Lastly, this Kate Bowler gal. I mean. She’s a bad luck magnet and somehow finds a way to pull off a memoir solely about herself in a hilariously not-self-centered way. She takes the reader down into the terrain of her life: a frustrating physical disability in her 20s that leaves her nearly without the function of her arms while the deadline of her dissertation bares down, then the hard reality of fertility struggles in her 30s, then a miracle baby boy, followed all-to-closely by a cancer diagnosis wrapped in a hopeless package of “30% chance of survival.” I would be friends with Kate, because in all of her accounts, she never once sounds pitiful. She cusses and gets pissy at God and even burns one of her favorite dresses the day she finds out she has cancer, because it seems way too “before cancer” to ever be worn again… and yet none of it sounds the type of pitiful that makes my heart yuck. Instead, it sounds the type of real that makes my heart cheer this remarkable woman on. The book's thesis, in the aftermath of a diagnosis, a rigorous chemo treatment, a year of getting two-month intervals of permission to keep living, I'd say is this: “No matter how hard I try, I can’t save myself.” I can think of no other thing than death staring you down that will serve as a greater teacher of flexibility. Our good health, if we have it, is a puffy little package that allows us the luxury of believing we will see through what we plan to see through. Until, like Kate, we’re robbed of that certainty -- until we recognize that we can’t save our own lives, much less our own plans, our “plots,” our scheming and dreaming – we will blindly prefer what is rigid, sure.

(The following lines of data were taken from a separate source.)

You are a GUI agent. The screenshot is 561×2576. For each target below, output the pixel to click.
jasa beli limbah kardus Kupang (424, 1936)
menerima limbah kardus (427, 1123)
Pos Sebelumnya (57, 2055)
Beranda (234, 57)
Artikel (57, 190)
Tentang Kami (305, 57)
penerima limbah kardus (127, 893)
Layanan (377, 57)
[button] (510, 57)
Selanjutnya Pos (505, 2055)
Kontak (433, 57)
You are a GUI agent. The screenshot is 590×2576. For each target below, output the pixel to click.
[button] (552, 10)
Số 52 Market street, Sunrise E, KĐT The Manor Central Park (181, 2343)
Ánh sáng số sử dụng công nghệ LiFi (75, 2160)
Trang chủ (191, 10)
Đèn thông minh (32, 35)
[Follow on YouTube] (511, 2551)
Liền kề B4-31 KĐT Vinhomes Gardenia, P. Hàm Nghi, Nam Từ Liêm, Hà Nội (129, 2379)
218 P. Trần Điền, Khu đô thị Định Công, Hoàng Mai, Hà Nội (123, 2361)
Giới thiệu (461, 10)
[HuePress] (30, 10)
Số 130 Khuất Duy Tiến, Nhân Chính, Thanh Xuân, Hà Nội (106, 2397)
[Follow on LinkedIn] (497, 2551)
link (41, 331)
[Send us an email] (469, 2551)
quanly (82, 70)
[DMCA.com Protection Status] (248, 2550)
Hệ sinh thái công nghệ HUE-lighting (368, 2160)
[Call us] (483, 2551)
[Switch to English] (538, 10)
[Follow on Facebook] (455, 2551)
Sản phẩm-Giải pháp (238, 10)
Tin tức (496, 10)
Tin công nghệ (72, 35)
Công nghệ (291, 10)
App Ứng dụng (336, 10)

I'm reminded of my most recent visit to Florida. I've vacationed there since the time I was a small child and can remember playing the road trip game with my brother on our long venture south: Who Can Spot The First Palm Tree? But it wasn’t until this year's Florida trip, with my 40th year of life nearly complete, that I gave those palm trees a hard look for what they really are. Those suckers can bend, baby. In a strong wind storm, I stood out on the balcony and marveled as their long trunks endured the whipping, swaying this way and that with the fierce gusts. It made me realize something: There is a strong that is galvanized, steely, permanent. And then there is a different type of strong: pliable.
Life is in the business of building flexibility in us. Every last one of us. To our very last day.
I don’t know about you, but my overachieving nature – knowing this – wants to be ahead of schedule. I’d like to yield to this exercise, like a palm tree, sooner than I absolutely need to. Won’t you join me?